On this day in 1309, a letter to the king of France was composed by the ‘magnates of Scotland’ who had met at St. Andrews to form Robert I’s first parliament. Though parts of the letter are now illegible, it seems that King Philip IV intended to go on a crusade and had asked for Scotland’s involvement. Those named in the letter acknowledge the special relationship Scotland shares with France and promise that, should the current disorders in Scotland end and peace be established, King Robert and his followers will support Philip’s plans in any way they can.

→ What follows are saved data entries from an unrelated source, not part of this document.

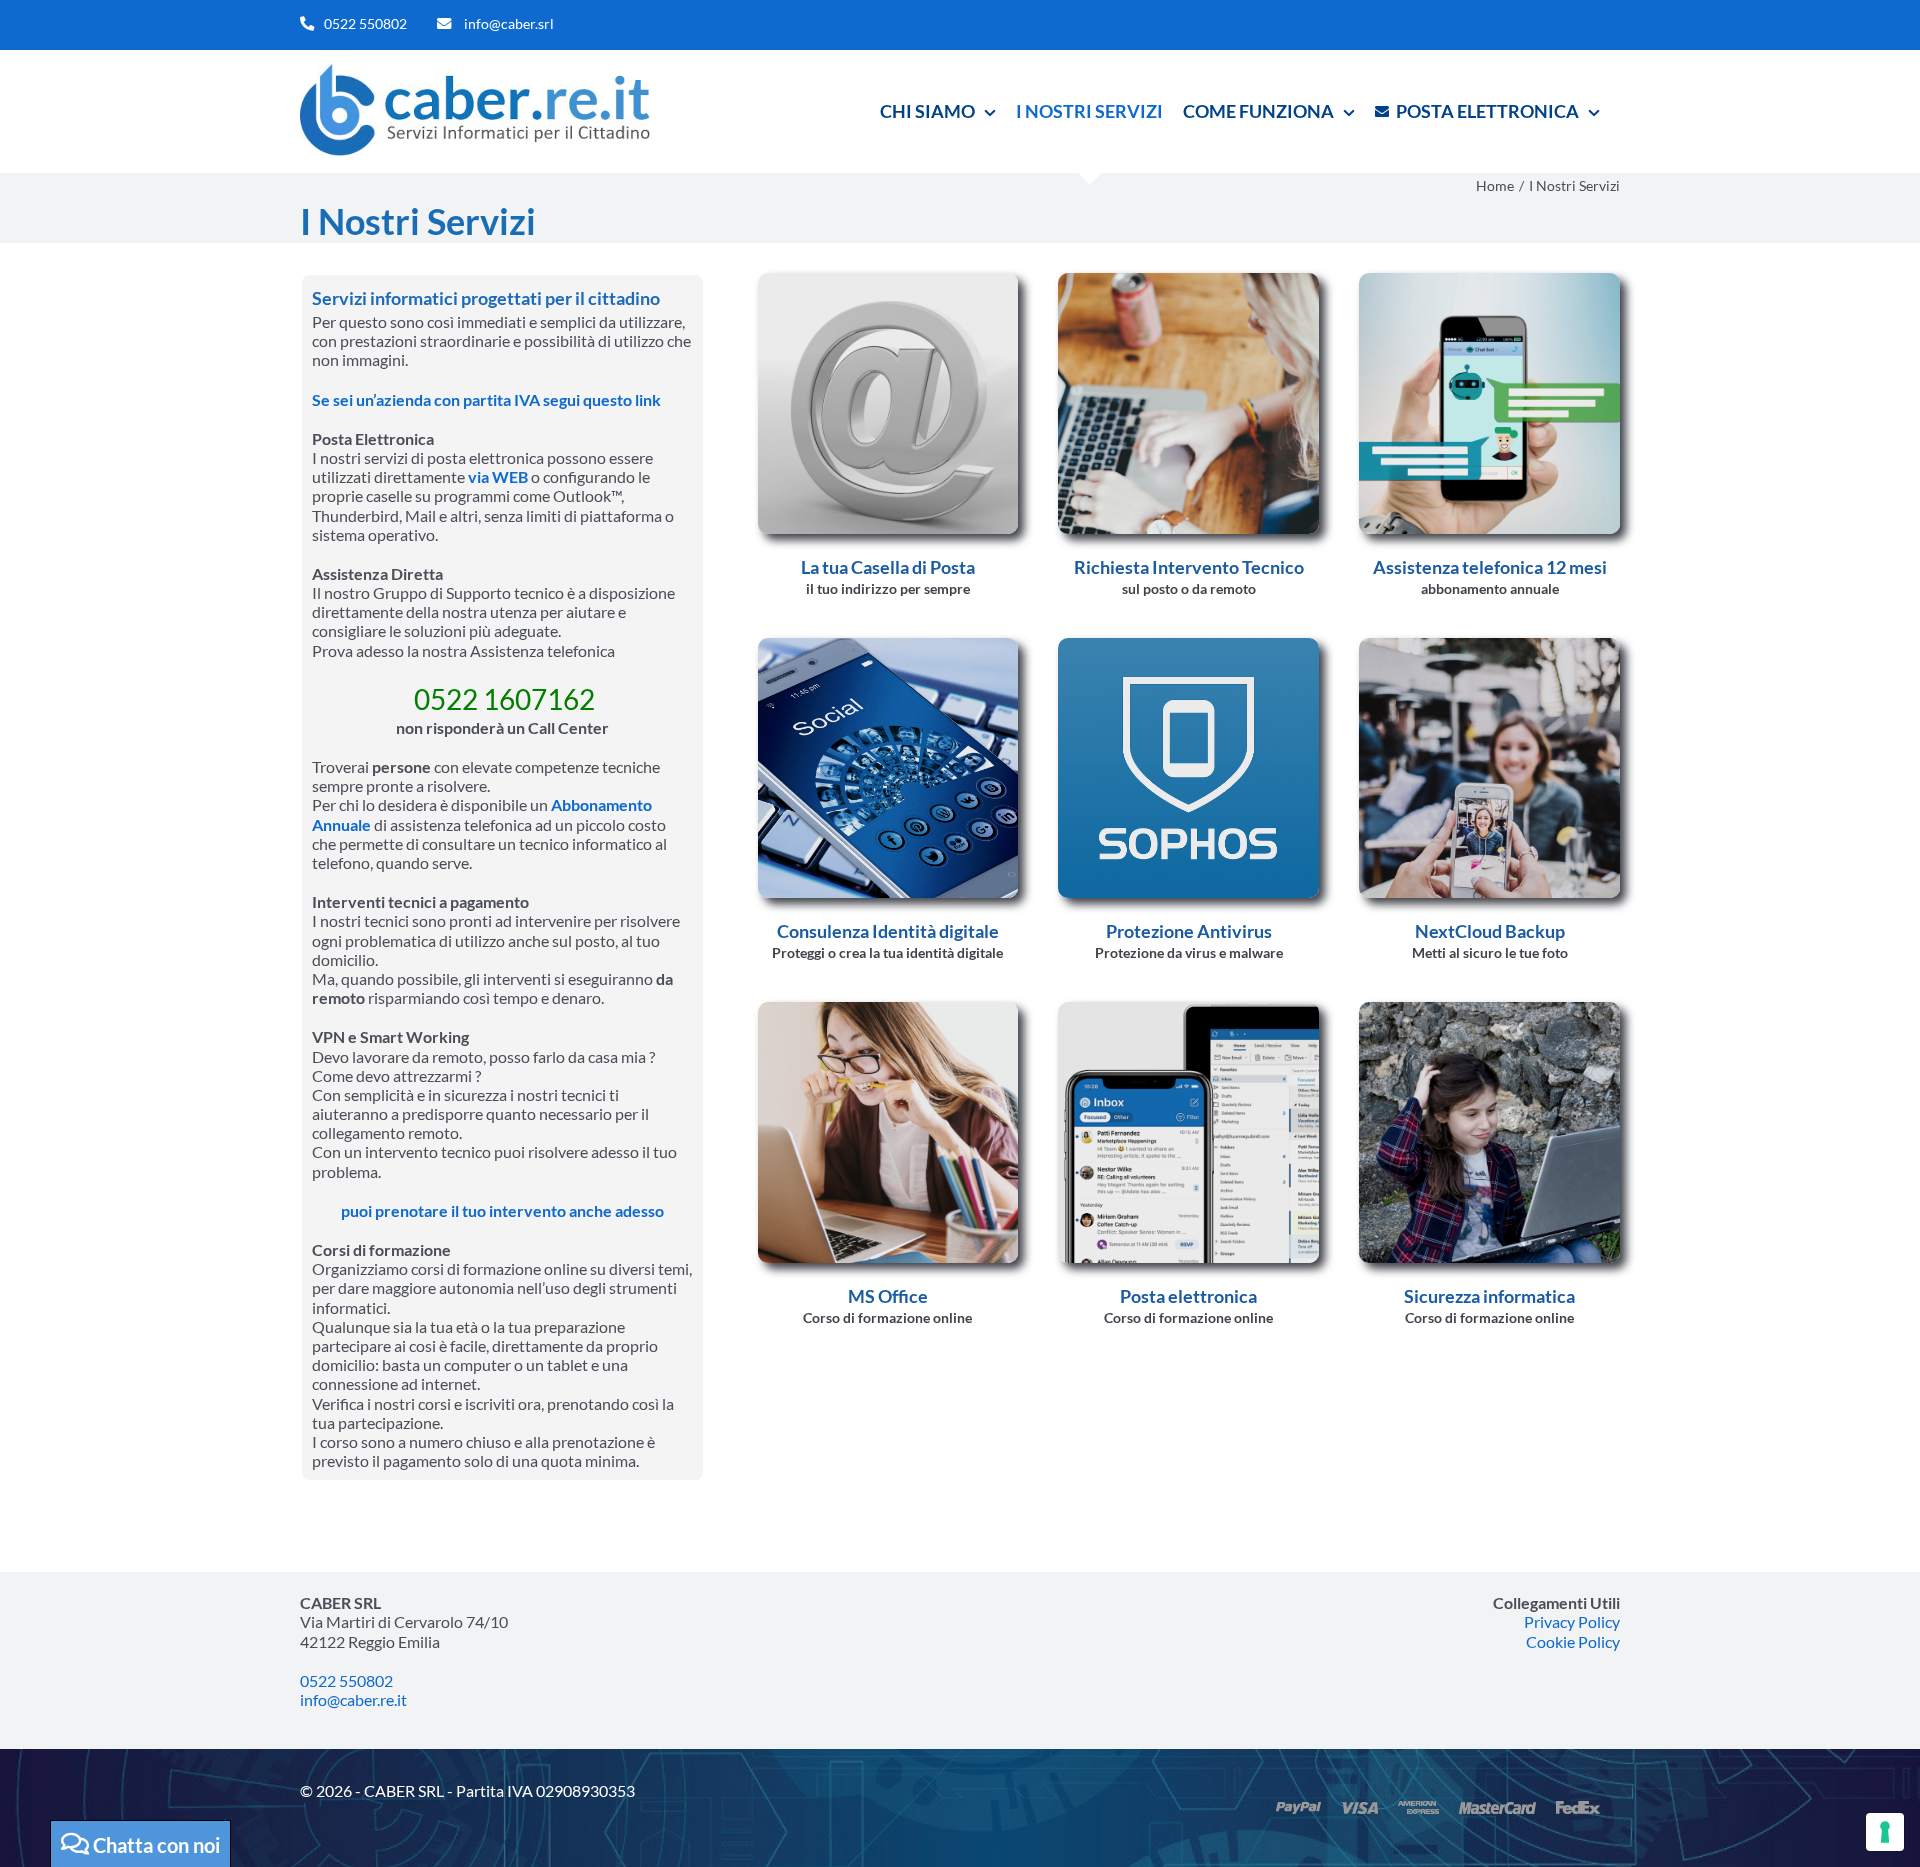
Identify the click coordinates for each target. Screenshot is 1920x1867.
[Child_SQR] (1489, 1009)
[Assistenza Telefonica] (1489, 280)
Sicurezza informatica (1489, 1296)
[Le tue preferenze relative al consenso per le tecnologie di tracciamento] (1885, 1832)
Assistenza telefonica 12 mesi (1490, 567)
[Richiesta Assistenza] (1188, 280)
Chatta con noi (154, 1845)
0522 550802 (365, 23)
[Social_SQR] (888, 645)
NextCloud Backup (1490, 931)
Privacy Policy (1572, 1621)
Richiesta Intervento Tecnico (1189, 567)
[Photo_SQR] (1489, 645)
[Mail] (888, 280)
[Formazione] (888, 1009)
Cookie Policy (1573, 1641)
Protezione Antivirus (1189, 931)
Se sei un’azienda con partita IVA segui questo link (486, 399)
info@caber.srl (509, 23)
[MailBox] (1188, 1009)
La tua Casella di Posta (888, 567)
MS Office (888, 1296)
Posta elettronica (1188, 1296)
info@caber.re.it (353, 1699)
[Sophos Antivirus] (1188, 645)
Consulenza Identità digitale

Of particular significance to Macalisters is the presence at this parliament of Donald of Islay. Donald was the eldest son of Alasdair Mòr, the founder of our clan, and a grandson of the Donald who gave his name to the Clan Donald. Based on English records of 1315, in which John (MacDugall) of Argyll is ordered to take Donald (among others) into the peace of the English king, Clan Donald historians traditionally have held that Donald opposed Robert Bruce. Donald’s presence at this parliament does not necessarily disprove this: At least one of the attendees, Alexander (MacDugall) de Argyll, was there under duress and certainly was not a supporter of the Bruce family. However, McNamee says that Edward Bruce attended his brother’s parliament ‘with Donald of Islay’, whom he describes as Edward’s ally. The Lanercost Chronicle and Scotichronicon name ‘Donald who came from Islay’ as having fought with Edward Bruce both in Ireland and in his Galloway campaign – in fact, the various mediaeval chronicles mention only three of Bruce’s Highland supporters by name, and one of them is Donald of Islay.
Aside from his association with Edward Bruce and his presence at Robert’s first parliament, we know almost nothing about Donald. It appears he was the only Macdonald to attend this parliament, which suggests that he might have been there not only as a comrade of Edward Bruce but also as a representative of his cousin Angus Og, the Macdonald chief, who was among Robert I’s most consistent supporters. In any case, his name on the letter sent to King Philip IV this day in 1309 indicates that he was among the men whose position enabled them to speak for the entire kingdom.
Donald of Islay is on record again in 1315; he is listed among those who died with Edward Bruce at Faughart in 1318.